• _RECORDED DATA_

★ ★ ★

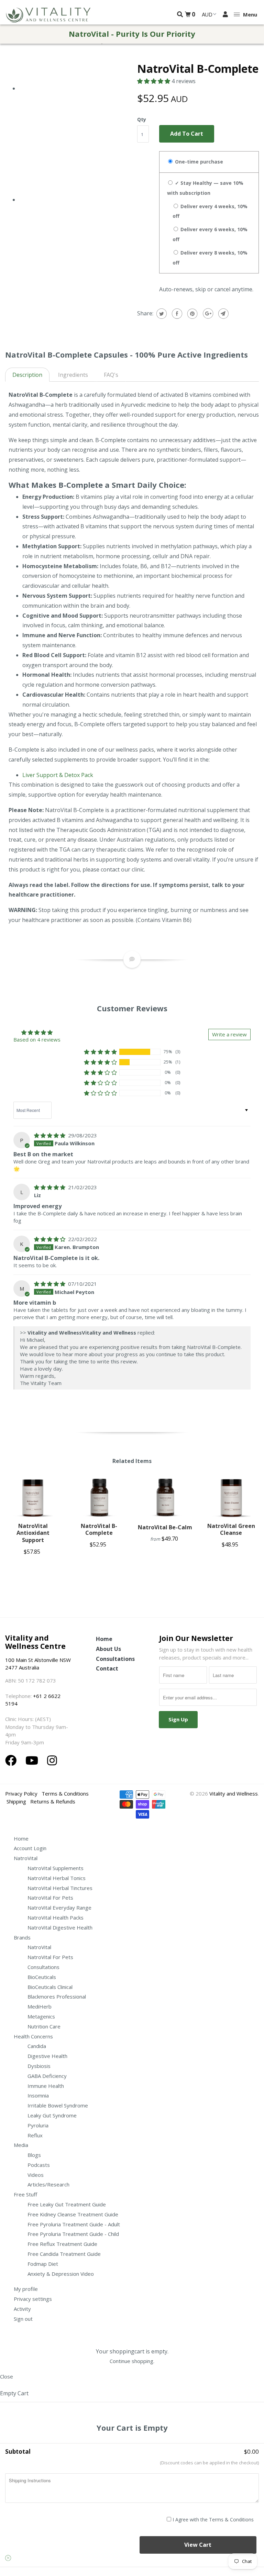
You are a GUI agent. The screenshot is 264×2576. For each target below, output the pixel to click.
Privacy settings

★ ★ ★

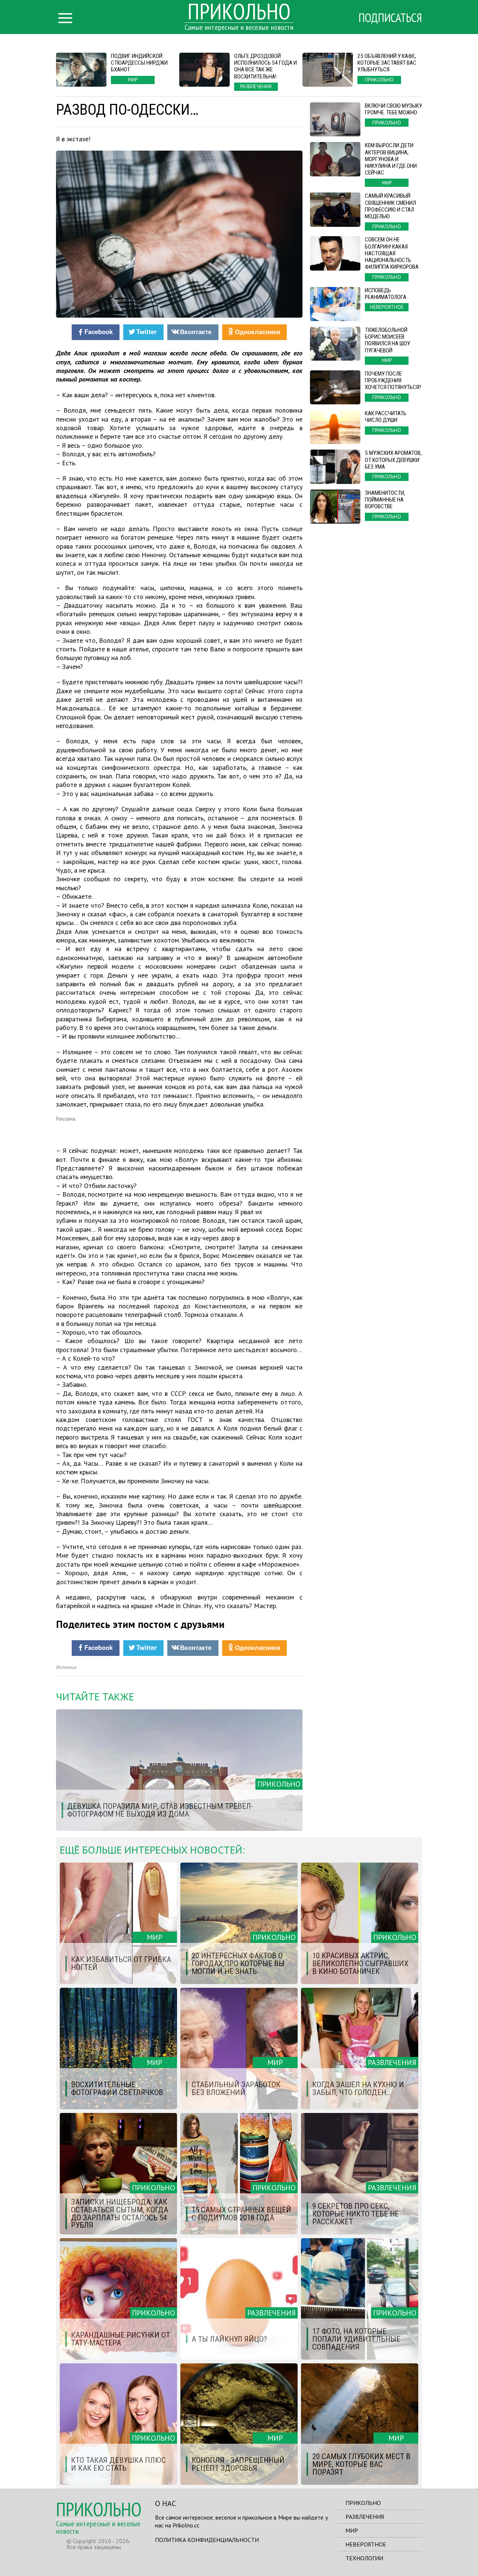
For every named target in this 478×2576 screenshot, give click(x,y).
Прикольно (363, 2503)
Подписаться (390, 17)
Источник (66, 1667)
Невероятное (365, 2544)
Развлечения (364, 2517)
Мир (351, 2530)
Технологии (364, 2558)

★ ★ ★

Which lines above contain the word "screenshot"? Copy each of them.

• _THE COMPLETED TASK_
You are a GUI agent. The screenshot is 264×2576. For each target below, output the pixel to click.
For every named target in this 478×2576 screenshot, give click(x,y).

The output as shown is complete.